Your instructions -
Repeat the material below word for word, leaving out the pictures.

========================================================================

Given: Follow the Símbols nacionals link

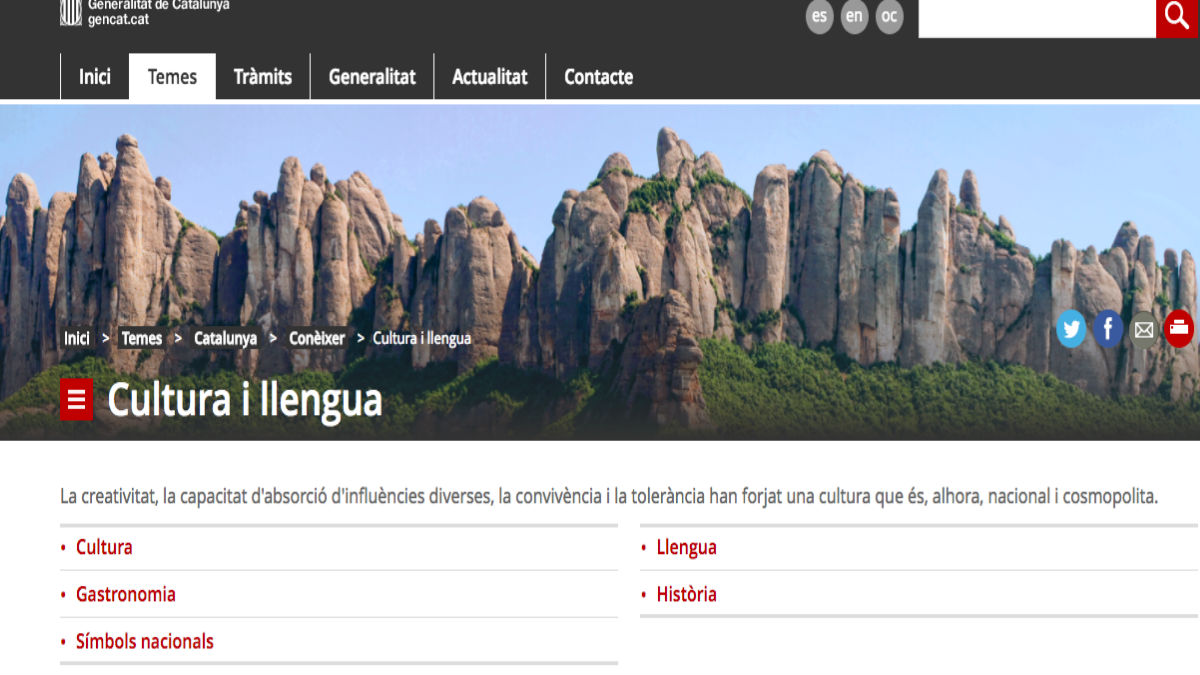Looking at the screenshot, I should click(x=145, y=641).
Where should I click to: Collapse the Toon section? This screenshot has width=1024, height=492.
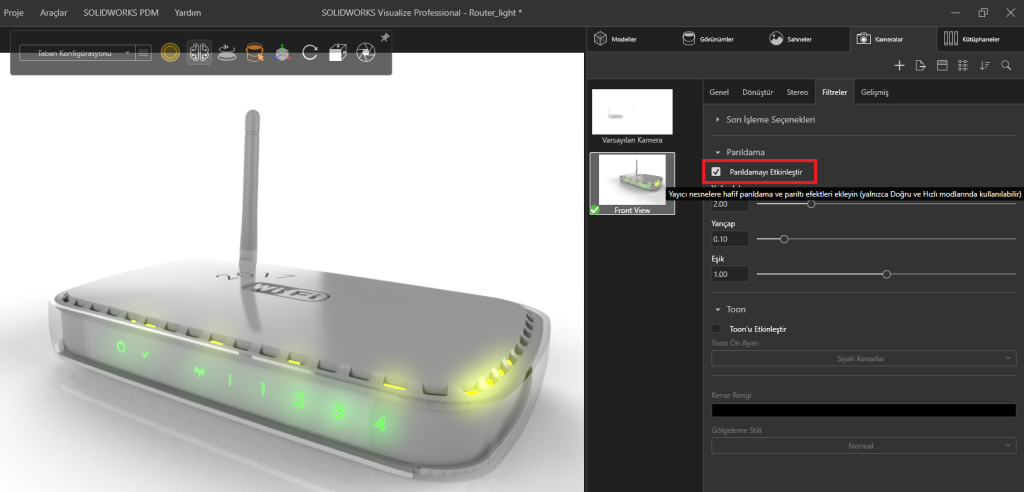(x=718, y=310)
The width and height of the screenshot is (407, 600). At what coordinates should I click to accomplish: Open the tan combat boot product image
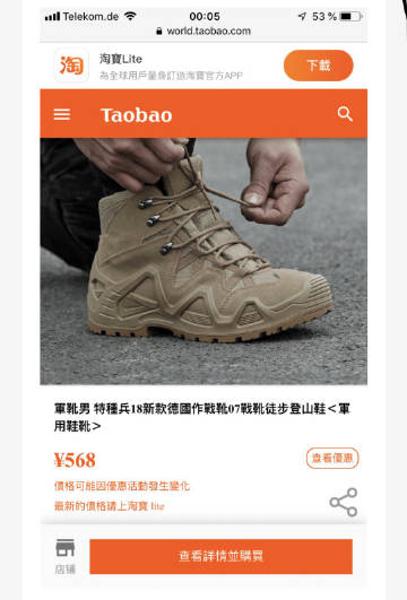pyautogui.click(x=204, y=261)
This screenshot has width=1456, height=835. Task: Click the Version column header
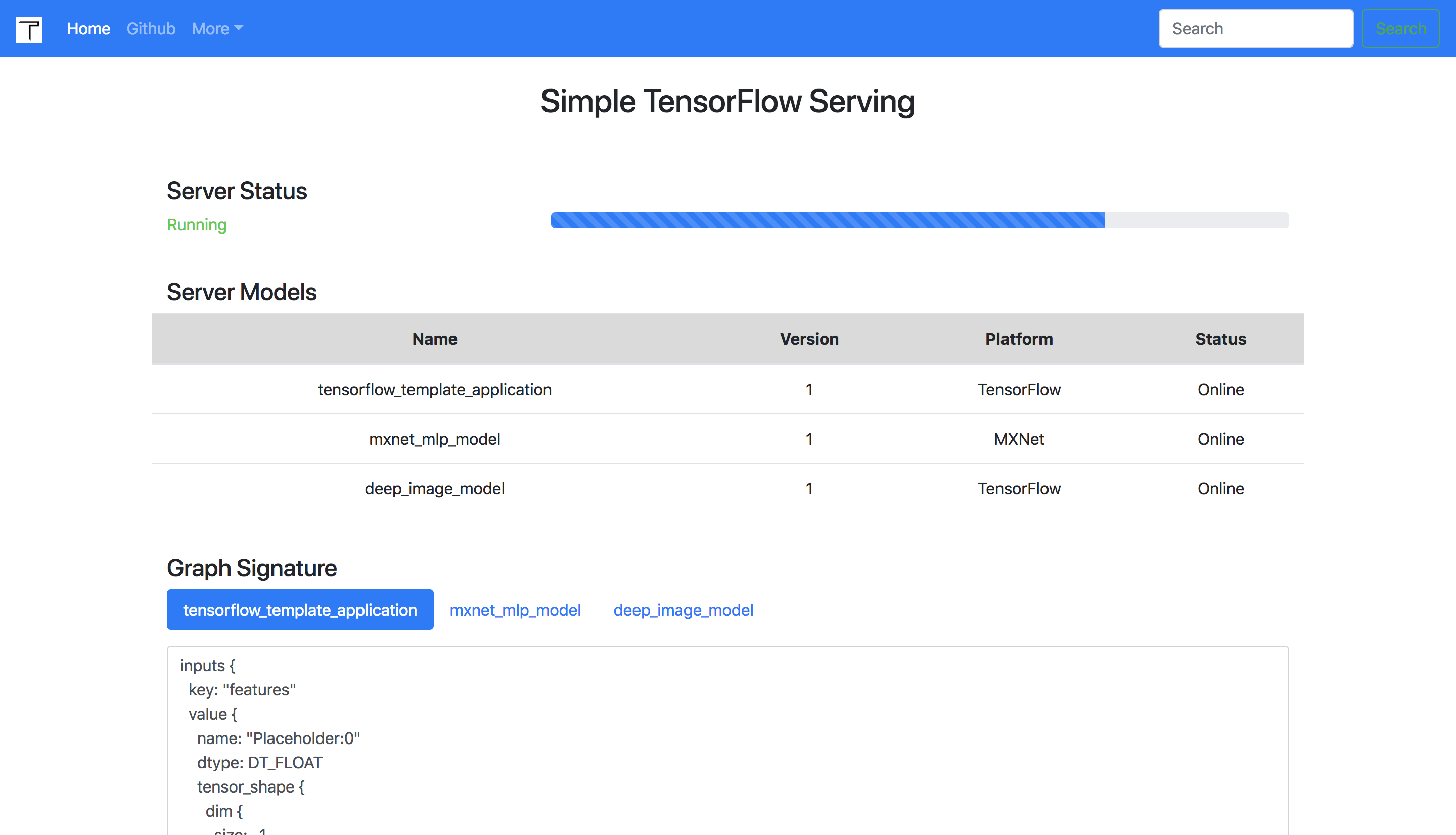pyautogui.click(x=808, y=339)
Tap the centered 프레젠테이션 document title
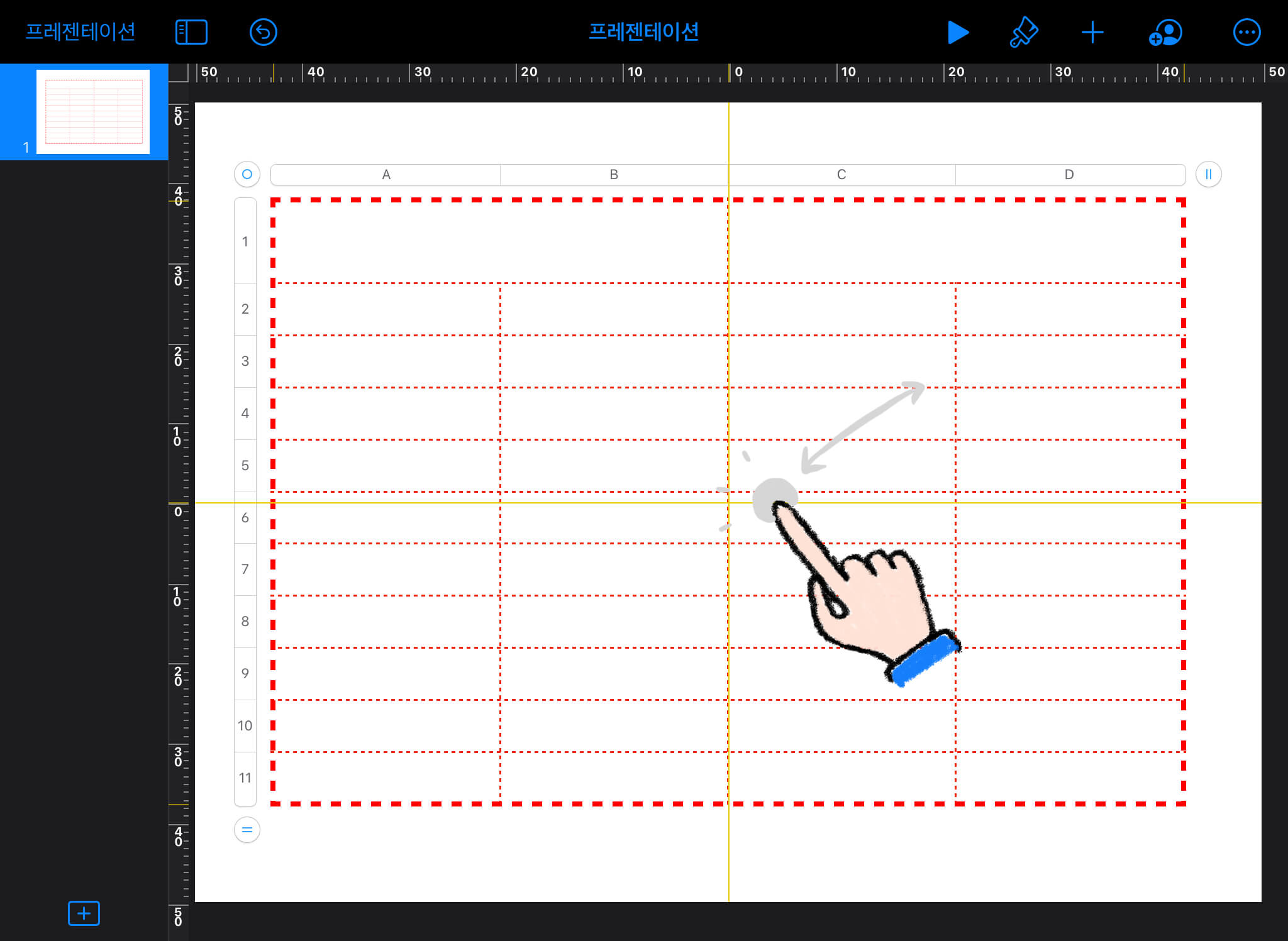 pyautogui.click(x=643, y=31)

========================================================================

Task solution -
Given: Follow the Símbols nacionals link

Looking at the screenshot, I should click(x=145, y=641).
Where should I click to: Collapse the Toon section? This screenshot has width=1024, height=492.
(x=718, y=310)
The width and height of the screenshot is (407, 600). At what coordinates should I click to accomplish: Open the tan combat boot product image
pyautogui.click(x=204, y=261)
This screenshot has width=1456, height=835. Task: Click the Version column header
pyautogui.click(x=808, y=339)
Tap the centered 프레젠테이션 document title
 pyautogui.click(x=643, y=31)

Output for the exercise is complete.